- Developer: Firaxis Games
- Publisher: Infogrames Interactive
- Series: Civilization
- Platform: Windows
- Release: NA: October 29, 2002; UK: November 29, 2002;
- Genre: Turn-based strategy
- Modes: Single-player, multiplayer

= Civilization III: Play the World =

Civilization III: Play the World is the first expansion pack for Civilization III, released in October 2002. Play the World added more civilizations, a new multiplayer feature, new Wonders of the World, new units and new game modes, including: elimination, regicide, and capture the flag.

==Gameplay==
One of the major features of Play the World was a "turnless game mode", a new concept never used in the previous versions of the Civilization series. The game mode allowed a mixture of turn-based and real time gameplay. In practice, this rarely worked as intended and many online players experienced "Out of sync" problems along with others. Little support from Firaxis and the sundry other problems resulted in the gamemode not returning in Civilization IV.

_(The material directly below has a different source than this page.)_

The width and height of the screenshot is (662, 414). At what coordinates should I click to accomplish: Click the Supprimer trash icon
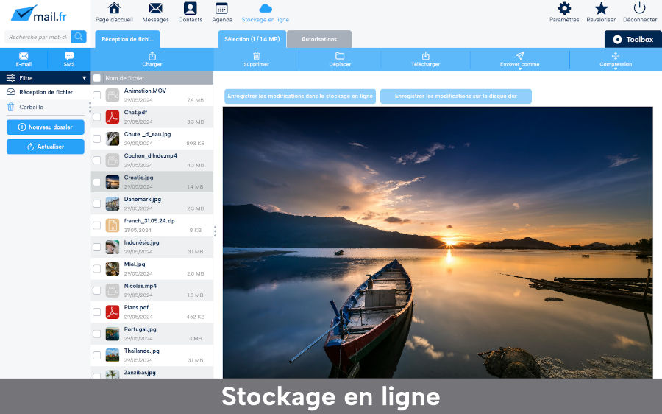coord(256,56)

Play the World can also be found on Civilization III: Gold which includes the original Civilization III and Play the World. Civilization III: Play the World is also found in the Civilization III: Conquests expansion.

==Reception==
Play the World was generally poorly received. The main feature, its online multiplayer, was extremely buggy and slow. Computer Gaming World labeled the game as a "train wreck", giving it one out of five stars. GameSpot named it the most disappointing computer game of 2002.